# Work required
Please print the entries below exactly, from the line with "Image resolution: width=1024" through the line with "Click the search", including both of those lines and leaving out all others.

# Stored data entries
^^^^^^^^^^^^^^^^

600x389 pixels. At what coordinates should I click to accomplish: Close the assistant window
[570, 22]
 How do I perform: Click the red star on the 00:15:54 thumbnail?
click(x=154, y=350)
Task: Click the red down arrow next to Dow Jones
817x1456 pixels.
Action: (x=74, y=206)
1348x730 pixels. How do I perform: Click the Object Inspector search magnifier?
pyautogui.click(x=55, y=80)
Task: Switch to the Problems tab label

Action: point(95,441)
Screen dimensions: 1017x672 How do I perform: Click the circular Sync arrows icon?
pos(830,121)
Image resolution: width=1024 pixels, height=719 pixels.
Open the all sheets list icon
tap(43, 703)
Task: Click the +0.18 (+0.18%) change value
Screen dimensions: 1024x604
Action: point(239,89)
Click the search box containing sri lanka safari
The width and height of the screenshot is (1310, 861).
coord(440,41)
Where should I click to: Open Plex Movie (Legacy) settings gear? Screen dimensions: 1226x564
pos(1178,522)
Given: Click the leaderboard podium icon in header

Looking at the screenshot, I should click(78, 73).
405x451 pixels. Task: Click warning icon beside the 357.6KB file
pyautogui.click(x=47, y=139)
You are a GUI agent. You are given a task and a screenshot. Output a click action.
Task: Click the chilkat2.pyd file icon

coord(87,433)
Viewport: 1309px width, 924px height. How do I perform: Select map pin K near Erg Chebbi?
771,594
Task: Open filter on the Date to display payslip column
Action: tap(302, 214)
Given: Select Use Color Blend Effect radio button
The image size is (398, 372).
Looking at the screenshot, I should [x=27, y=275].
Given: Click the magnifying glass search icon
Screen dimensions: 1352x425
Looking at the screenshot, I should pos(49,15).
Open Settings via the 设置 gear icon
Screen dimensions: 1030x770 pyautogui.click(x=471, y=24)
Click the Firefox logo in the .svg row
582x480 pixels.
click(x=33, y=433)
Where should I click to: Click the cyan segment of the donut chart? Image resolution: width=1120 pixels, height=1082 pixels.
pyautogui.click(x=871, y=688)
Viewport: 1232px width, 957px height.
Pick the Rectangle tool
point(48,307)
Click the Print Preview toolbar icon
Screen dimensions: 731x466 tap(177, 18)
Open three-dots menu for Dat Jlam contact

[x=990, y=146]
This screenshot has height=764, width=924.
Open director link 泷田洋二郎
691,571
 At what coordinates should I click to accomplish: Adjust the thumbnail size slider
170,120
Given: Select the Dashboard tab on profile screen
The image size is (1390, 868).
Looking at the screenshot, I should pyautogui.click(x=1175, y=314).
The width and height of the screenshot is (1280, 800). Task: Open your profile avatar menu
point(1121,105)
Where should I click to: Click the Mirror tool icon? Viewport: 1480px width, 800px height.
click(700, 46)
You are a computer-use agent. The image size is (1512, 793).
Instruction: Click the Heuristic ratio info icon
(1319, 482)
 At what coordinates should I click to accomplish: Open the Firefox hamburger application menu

^^^^^^^^^^^^^^^^

# Output for this task
Image resolution: width=1024 pixels, height=719 pixels.
Open the all sheets list icon
tap(43, 703)
Task: Click the +0.18 (+0.18%) change value
Screen dimensions: 1024x604
Action: point(239,89)
Click the search box containing sri lanka safari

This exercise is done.